ASSIGNMENT OF ERROR I
"THE TRIAL COURT ERRED IN VIOLATION OF CIV.R. 56, WHEN IT DENIED APPELLANT'S MOTION FOR SUMMARY JUDGMENT, WHERE THERE WERE NO GENUINE ISSUES OF MATERIAL FACT, AND APPELLANT WAS ENTITLED TO JUDGMENT AS A MATTER OF LAW."

ASSIGNMENT OF ERROR II
"THE TRIAL COURT ERRED AS A MATTER OF LAW AND ABUSED ITS DISCRETION, WHEN IT ADOPTED AND AFFIRMED THE MAGISTRATE'S DECISION FINDING A PRIOR COMPROMISE AGREEMENT AND JUDGMENT ENTRY ENTERED PURSUANT TO [R.C.] 3119.19 WAS UNENFORCEABLE AGAINST [APPELLEE], WHERE [APPELLEE] WAS A PARTY TO THE PRIOR PROCEEDING, WAS REPRESENTED BY A GUARDIAN AD LITEM WHO WAS AN ATTORNEY AT LAW, AND WHERE THE COMPROMISE AGREEMENT AND JUDGMENT ENTRY SIGNED BY THE GUARDIAN AD LITEM, SPECIFICALLY STATED THAT THE PRIOR PROCEEDING WAS DISMISSED WITH PREJUDICE AS TO ALL PARTY PLAINTIFFS."

{¶ 9} Appellant argues that the trial court erred by failing to enter summary judgment in his favor on appellee's complaint on the basis of res judicata.

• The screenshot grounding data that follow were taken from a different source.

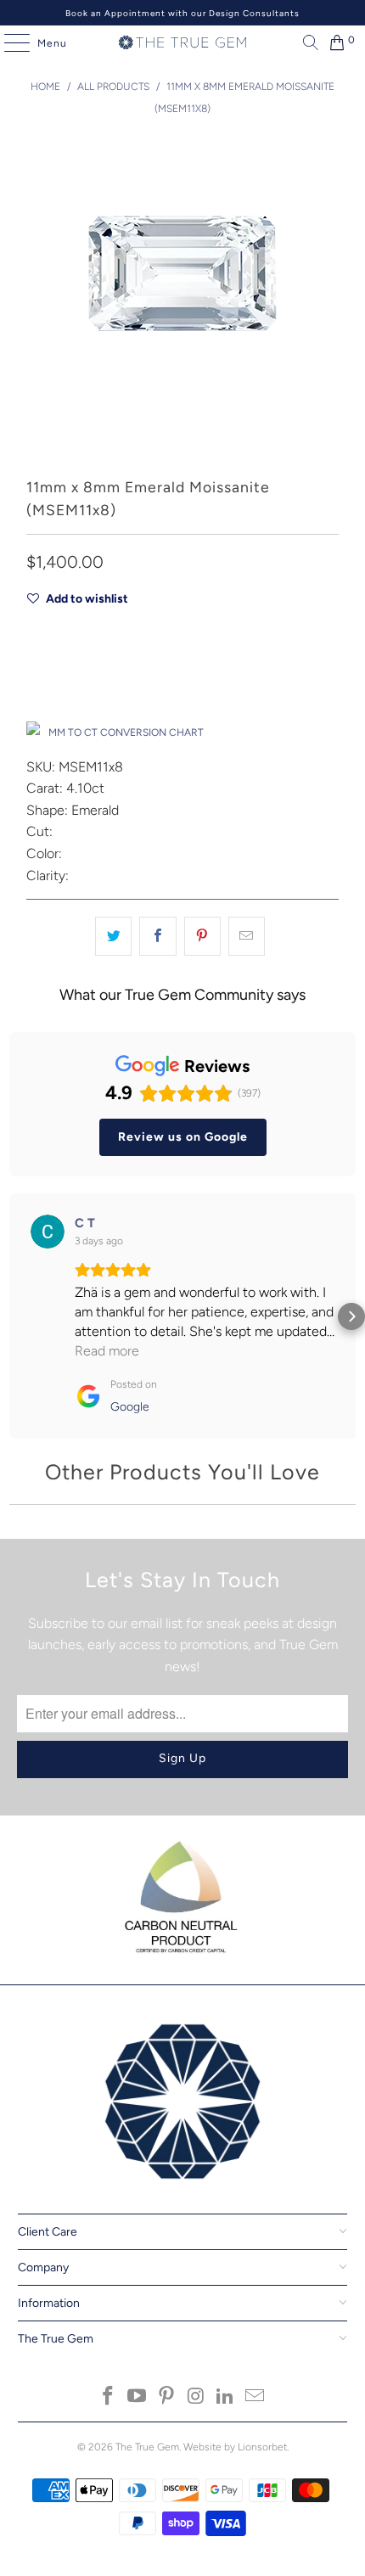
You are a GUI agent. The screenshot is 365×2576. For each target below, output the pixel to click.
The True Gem (147, 2447)
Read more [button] (107, 1351)
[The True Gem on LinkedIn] (226, 2397)
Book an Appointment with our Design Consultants (182, 13)
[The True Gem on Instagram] (197, 2397)
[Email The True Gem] (255, 2397)
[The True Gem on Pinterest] (167, 2397)
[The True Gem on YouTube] (137, 2397)
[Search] (306, 42)
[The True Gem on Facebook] (108, 2397)
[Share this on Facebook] (157, 936)
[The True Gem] (183, 42)
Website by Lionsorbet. (236, 2447)
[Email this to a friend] (246, 936)
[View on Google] (48, 1232)
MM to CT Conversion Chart (126, 732)
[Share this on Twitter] (113, 936)
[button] (13, 1316)
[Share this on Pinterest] (202, 936)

In addition, appellant argues that the trial court erred by adopting the magistrate's decision finding in favor of appellee on his complaint and finding that the 1983 compromise agreement is not enforceable as to appellee. Appellant further argues that appellee's claim constituted an improper collateral attack on the judgment arising out of the 1983 compromise agreement. This Court disagrees.

{¶ 10} This Court reviews an award of summary judgment de novo. Grafton v. Ohio Edison Co. (1996), 77 Ohio St.3d 102,105.